Because of the political stalemate since last year's national elections, Maliki is serving as both the commander in chief of the armed forces and the minister in charge of all security ministries, including the Interior Ministry.

On Wednesday, Maliki charged his main political rival, Ayad Allawi, with obstructionism for not yet agreeing to Maliki's choices for the top security jobs. Allawi's supporters won more seats in parliament during last year's elections, but he agreed to allow Maliki to stay on as prime minister in exchange for a key security role. But to date, he and Maliki have been unable to agree on the extent of that role.

The attempted jailbreak late Saturday undercut the triumph Baghdad police had last year in arresting nearly the entire Baghdad cell of al Qaida in Iraq in the aftermath of an October attack on a church that left 68 people dead.

The prison uprising apparently began when Abu Huthaifa Battawi, the accused organizer of the church attack and the "wali," or ruler, of Iraq's al Qaida affiliate, was taken without handcuffs to an interrogation room in the highly fortified Interior Ministry compound.

Maliki said the version of the incident that Maj.

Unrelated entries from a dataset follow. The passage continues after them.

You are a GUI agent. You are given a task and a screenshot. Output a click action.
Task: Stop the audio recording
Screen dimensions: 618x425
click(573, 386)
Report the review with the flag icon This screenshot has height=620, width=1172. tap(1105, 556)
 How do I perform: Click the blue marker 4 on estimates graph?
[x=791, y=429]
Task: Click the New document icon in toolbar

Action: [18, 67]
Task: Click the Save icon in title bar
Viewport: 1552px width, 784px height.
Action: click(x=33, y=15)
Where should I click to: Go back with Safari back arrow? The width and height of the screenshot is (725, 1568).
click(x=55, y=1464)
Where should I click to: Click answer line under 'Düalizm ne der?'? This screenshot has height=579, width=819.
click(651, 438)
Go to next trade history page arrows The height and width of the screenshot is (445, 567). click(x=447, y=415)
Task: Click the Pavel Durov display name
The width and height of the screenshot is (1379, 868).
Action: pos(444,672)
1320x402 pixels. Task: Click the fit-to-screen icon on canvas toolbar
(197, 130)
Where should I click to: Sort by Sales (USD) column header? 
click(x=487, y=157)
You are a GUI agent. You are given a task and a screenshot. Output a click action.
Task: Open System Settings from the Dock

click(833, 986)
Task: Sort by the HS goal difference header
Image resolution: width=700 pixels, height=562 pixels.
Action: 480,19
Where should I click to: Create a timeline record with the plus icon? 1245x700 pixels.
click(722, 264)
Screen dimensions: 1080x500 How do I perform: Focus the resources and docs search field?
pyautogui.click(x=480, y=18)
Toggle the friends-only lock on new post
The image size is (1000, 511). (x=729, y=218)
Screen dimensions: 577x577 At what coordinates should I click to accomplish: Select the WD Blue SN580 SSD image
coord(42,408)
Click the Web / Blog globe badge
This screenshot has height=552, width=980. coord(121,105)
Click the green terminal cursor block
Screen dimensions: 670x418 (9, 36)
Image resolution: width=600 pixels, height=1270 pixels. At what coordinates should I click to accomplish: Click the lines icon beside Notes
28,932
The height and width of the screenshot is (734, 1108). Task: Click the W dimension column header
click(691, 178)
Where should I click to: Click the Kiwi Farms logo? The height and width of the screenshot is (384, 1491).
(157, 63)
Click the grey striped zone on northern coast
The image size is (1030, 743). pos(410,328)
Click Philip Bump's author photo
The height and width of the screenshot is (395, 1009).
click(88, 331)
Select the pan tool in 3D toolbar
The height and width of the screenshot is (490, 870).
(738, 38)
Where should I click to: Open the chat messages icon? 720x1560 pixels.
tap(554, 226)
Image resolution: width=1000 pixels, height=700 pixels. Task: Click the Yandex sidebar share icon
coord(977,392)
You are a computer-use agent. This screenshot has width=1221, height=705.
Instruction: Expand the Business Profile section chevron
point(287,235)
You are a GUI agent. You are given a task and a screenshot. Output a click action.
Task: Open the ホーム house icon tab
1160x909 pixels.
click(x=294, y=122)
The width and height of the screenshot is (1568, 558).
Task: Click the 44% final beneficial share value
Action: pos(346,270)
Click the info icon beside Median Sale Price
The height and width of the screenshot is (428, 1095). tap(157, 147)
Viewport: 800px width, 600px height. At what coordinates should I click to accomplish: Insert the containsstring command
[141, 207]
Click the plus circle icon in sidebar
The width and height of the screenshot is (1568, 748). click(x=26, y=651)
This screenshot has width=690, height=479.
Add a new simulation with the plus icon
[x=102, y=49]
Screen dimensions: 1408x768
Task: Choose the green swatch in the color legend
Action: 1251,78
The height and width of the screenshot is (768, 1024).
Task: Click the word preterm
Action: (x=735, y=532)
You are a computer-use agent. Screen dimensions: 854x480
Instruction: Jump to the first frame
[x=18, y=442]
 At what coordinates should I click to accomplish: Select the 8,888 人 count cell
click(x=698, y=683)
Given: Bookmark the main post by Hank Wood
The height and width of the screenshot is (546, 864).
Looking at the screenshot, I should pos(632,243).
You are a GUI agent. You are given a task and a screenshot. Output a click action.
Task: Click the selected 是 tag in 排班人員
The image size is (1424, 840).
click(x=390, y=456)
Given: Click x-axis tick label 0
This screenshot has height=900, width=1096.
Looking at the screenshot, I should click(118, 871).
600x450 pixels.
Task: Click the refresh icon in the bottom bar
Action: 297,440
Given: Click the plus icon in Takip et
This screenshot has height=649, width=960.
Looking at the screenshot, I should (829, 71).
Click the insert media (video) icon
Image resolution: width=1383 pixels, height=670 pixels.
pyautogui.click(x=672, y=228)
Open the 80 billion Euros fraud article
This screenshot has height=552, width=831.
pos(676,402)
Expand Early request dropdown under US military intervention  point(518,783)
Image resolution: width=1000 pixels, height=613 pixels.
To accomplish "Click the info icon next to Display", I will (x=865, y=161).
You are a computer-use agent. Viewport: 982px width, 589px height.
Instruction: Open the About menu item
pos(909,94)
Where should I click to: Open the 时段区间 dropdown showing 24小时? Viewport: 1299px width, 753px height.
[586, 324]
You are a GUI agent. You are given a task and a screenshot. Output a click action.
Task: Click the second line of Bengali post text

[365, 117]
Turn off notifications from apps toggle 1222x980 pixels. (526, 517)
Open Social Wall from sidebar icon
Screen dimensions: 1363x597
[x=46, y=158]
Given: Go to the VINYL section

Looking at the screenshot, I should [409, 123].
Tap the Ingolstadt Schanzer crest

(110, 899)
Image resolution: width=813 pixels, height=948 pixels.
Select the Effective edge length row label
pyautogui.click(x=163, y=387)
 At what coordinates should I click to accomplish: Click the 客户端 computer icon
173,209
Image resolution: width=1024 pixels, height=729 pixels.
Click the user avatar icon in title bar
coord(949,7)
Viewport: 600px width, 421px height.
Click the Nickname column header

Gen. Dheya Hussein, the general director of the Interior Ministry's anti-terrorism squad, offered Sunday was incorrect and that a full investigation was needed.

"How did weapons enter the prison? Grenades entered also. Who got them in?" the prime minister said. He called it a "shame that such a thing could happen."

(Hammoudi is a McClatchy special correspondent. Special correspondent Sahar Issa contributed to this report.)